What to produce >>
Convert the material below, everything from the line containing "Point to the Kitchen label" down to the line containing "(1481, 987). pos(1437,494)", into a Markdown table with the columns Row and Line. Give each nonblank line its own numbered row and leave out blank lines.

Supplied records >>
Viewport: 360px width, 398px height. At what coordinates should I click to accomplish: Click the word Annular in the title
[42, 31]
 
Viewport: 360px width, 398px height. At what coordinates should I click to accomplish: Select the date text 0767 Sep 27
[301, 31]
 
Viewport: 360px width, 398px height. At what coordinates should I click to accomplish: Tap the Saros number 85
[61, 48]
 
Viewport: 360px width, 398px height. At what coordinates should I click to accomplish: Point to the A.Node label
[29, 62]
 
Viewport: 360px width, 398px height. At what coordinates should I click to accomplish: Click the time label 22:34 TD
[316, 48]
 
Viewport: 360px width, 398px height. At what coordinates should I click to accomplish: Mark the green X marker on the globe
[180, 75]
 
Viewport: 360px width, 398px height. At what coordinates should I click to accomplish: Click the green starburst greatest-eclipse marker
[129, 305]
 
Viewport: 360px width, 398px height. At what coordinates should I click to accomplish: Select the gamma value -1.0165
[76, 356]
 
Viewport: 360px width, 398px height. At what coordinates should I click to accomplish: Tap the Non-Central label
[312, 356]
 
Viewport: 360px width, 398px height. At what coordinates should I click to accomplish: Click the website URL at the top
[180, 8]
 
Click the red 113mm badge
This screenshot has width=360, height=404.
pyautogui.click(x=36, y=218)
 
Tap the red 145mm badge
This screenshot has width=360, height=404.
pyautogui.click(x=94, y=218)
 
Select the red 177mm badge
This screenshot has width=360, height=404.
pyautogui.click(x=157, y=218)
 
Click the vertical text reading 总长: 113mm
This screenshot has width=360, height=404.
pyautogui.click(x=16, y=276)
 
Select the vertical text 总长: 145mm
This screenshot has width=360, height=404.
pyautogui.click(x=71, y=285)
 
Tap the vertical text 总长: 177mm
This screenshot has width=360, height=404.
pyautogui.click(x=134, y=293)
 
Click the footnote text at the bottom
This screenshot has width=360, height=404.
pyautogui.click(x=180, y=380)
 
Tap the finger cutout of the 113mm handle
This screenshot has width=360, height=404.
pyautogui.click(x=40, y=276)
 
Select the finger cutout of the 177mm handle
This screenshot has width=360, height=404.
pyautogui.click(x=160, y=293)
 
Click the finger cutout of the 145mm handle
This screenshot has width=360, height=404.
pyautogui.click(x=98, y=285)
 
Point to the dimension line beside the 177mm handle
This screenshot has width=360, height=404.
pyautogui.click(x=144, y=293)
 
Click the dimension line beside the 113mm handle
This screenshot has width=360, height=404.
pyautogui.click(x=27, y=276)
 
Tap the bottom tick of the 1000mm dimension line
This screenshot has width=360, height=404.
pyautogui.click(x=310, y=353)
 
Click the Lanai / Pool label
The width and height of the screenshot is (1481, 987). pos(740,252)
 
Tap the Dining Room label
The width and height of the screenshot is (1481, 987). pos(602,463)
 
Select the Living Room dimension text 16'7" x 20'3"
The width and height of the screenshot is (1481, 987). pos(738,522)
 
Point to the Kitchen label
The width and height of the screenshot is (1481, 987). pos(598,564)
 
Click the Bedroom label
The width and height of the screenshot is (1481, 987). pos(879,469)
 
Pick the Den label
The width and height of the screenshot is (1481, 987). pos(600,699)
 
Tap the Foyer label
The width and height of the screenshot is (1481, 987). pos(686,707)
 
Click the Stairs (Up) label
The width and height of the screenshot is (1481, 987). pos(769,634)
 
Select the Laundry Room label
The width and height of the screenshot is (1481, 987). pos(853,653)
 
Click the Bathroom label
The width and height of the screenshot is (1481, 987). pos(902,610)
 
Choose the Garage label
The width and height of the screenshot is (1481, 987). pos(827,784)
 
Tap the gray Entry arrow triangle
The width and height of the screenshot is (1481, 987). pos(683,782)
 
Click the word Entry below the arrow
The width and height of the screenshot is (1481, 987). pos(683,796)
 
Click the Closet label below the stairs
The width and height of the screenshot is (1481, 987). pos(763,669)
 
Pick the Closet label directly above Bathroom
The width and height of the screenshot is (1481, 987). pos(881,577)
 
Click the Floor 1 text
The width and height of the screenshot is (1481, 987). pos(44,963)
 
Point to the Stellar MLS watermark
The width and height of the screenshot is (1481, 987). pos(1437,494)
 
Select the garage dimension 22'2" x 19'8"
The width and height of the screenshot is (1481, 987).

Result of this exercise >>
| Row | Line |
|---|---|
| 1 | Point to the Kitchen label |
| 2 | The width and height of the screenshot is (1481, 987). pos(598,564) |
| 3 | Click the Bedroom label |
| 4 | The width and height of the screenshot is (1481, 987). pos(879,469) |
| 5 | Pick the Den label |
| 6 | The width and height of the screenshot is (1481, 987). pos(600,699) |
| 7 | Tap the Foyer label |
| 8 | The width and height of the screenshot is (1481, 987). pos(686,707) |
| 9 | Click the Stairs (Up) label |
| 10 | The width and height of the screenshot is (1481, 987). pos(769,634) |
| 11 | Select the Laundry Room label |
| 12 | The width and height of the screenshot is (1481, 987). pos(853,653) |
| 13 | Click the Bathroom label |
| 14 | The width and height of the screenshot is (1481, 987). pos(902,610) |
| 15 | Choose the Garage label |
| 16 | The width and height of the screenshot is (1481, 987). pos(827,784) |
| 17 | Tap the gray Entry arrow triangle |
| 18 | The width and height of the screenshot is (1481, 987). pos(683,782) |
| 19 | Click the word Entry below the arrow |
| 20 | The width and height of the screenshot is (1481, 987). pos(683,796) |
| 21 | Click the Closet label below the stairs |
| 22 | The width and height of the screenshot is (1481, 987). pos(763,669) |
| 23 | Pick the Closet label directly above Bathroom |
| 24 | The width and height of the screenshot is (1481, 987). pos(881,577) |
| 25 | Click the Floor 1 text |
| 26 | The width and height of the screenshot is (1481, 987). pos(44,963) |
| 27 | Point to the Stellar MLS watermark |
| 28 | The width and height of the screenshot is (1481, 987). pos(1437,494) |